The Phase III TOURMALINE-MM4 Trial demonstrated that the oral proteasome inhibitor, Ixazomib maintenance significantly improved progression-free survival (PFS) in patients with newly diagnosed multiple myeloma (NDMM) not undergoing ASCT. However, patient recruitment for clinical trials is highly selective so the extent to which study populations represent real-world patients is unclear. Currently, data validating the use of ixazomib maintenance in clinical practice in Chinese landscape is scarce.

Methods

we conducted a retrospective, observational study of NDMM patients meeting International Myeloma Working Group (IMWG) criteria, who received ixazomib-based maintenance therapy. Data was collected from 26 medical centers in southern China. Enrollment was stratified by risk stage, transplant status and maintenance regimens. The characteristics, toxicities and survival outcomes were recorded.

Results

We included 105 NDMM patients who received ixazomib-based maintenance treatment. Mean age at diagnosis was 59.82 ± 9.80 years, with 62.9% male patients.
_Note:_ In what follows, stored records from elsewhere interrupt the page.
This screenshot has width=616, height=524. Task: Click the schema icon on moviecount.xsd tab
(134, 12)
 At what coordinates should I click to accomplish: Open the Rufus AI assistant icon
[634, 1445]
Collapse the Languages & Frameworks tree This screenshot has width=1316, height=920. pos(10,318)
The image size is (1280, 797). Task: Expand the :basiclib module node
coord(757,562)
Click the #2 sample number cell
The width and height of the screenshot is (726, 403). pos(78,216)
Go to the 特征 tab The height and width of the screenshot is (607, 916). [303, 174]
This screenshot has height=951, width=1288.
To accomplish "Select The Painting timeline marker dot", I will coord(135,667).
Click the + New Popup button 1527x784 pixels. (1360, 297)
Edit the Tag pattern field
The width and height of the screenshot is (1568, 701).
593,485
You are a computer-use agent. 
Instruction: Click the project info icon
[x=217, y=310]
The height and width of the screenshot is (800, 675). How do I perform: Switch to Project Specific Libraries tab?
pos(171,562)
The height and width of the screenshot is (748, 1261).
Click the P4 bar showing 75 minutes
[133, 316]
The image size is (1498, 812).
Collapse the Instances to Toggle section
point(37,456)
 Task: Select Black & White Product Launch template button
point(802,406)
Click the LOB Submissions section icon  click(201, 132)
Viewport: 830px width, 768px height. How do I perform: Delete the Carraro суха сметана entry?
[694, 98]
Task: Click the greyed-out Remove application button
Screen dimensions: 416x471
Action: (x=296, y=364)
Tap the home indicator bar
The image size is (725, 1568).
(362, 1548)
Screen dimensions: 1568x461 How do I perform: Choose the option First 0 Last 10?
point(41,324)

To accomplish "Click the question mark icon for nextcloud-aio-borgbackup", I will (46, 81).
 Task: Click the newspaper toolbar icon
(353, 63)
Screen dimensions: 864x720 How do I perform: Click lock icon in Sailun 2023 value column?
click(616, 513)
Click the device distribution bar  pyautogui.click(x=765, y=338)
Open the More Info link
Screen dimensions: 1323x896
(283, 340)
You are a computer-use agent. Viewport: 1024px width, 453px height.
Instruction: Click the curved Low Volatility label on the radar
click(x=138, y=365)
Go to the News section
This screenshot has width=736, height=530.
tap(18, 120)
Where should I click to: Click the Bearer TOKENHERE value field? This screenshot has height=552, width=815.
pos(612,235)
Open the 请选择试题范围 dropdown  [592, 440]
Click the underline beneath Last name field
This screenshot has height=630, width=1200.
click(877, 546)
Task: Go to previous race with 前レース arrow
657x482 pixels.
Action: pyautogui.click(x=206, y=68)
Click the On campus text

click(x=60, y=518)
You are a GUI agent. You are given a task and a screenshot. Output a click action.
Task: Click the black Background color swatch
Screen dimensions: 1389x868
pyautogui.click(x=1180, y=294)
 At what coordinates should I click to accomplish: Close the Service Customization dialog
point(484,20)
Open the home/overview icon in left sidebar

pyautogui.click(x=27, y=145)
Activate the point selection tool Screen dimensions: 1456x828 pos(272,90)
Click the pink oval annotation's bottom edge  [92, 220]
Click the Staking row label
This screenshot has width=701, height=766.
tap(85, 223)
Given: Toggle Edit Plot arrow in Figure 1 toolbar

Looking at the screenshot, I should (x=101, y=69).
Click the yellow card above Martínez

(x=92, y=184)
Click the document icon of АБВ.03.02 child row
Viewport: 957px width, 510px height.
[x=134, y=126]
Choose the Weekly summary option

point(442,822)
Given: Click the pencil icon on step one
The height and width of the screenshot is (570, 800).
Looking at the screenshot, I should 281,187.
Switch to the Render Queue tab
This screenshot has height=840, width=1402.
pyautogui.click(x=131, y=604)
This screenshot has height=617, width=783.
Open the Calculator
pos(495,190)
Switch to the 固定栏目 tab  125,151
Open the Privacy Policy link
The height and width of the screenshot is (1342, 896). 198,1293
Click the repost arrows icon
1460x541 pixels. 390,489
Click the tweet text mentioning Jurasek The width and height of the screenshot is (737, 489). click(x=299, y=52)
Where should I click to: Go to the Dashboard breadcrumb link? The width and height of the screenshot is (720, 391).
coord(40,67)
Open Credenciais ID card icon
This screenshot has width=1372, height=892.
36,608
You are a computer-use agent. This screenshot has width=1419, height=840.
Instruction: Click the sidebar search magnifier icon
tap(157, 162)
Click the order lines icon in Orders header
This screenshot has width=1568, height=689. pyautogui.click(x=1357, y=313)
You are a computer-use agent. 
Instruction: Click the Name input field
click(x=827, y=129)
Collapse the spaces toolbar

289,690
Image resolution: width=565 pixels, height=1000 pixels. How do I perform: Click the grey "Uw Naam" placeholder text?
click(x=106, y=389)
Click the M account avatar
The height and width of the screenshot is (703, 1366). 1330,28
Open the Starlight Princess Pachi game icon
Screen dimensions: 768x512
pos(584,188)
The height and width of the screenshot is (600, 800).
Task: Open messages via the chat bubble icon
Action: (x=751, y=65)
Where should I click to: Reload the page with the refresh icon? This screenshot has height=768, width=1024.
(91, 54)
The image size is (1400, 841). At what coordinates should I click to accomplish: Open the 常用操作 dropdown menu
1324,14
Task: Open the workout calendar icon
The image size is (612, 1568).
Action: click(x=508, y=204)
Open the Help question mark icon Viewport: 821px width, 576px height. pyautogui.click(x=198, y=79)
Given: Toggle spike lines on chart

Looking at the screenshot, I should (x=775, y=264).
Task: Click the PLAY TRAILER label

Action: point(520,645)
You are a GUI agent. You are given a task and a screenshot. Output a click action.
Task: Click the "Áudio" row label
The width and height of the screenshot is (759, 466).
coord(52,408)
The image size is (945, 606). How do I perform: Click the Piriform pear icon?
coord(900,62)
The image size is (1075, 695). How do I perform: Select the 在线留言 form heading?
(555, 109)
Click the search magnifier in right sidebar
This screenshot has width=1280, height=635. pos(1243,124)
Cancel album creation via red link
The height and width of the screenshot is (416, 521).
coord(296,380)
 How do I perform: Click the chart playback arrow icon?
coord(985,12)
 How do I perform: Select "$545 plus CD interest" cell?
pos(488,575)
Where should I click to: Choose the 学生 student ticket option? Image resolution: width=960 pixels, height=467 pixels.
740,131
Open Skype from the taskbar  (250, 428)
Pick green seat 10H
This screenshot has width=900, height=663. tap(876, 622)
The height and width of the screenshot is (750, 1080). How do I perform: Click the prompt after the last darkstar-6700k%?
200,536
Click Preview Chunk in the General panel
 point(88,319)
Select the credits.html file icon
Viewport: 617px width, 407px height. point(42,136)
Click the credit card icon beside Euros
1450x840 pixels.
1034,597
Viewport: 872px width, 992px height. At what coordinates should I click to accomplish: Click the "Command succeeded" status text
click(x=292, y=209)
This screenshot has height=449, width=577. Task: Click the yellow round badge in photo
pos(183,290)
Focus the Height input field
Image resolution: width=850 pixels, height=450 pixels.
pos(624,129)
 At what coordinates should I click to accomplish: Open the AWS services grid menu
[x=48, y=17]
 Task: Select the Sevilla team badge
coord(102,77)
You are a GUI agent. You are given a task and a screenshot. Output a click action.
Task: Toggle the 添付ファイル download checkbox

MM International Staging System (ISS), stage 3 was the most common with 49.04% of patients; 62.86% had an Eastern Cooperative Oncology Group performance score ≥2, and 81.9% with concomitant diseases. By the end of over 70 months follow-up since initial diagnosis, median PFS was 69.45 (95%CI: 31.42-107.48) months, and median OS was not achieved yet. We explored potential influencing factors of progression at the post-maintenance evaluation with a crude model using logistic regression. Difference in PFS was not statistically significant by status at pre-maintenance response, transplantation, maintenance therapy regimens (single/two/three-agent) and dexamethasone in maintenance regimens (p >0.05). Eight patients (7.62%) had grade≥3 treatment-emergent adverse events (TEAEs); 5.7% discontinued treatment because of TEAEs. Common any-grade TEAEs included fatigue (18.1%), diarrhea (16.19%), and peripheral neuropathy (11.43%).

Conclusion

Although there are certain differences in maintenance treatment options for newly diagnosed multiple myeloma patients in real-world practice, the results of our retrospective study support that the ixazomib-based maintenance therapy was effective with acceptable toxicity and single-agent ixazomib maintenance provided enough clinical benefit compared to two or three agents.

Keywords: multiple myeloma, ixazomib, maintenance therapy, real-world practice

Disclosures

No relevant conflicts of interest to declare.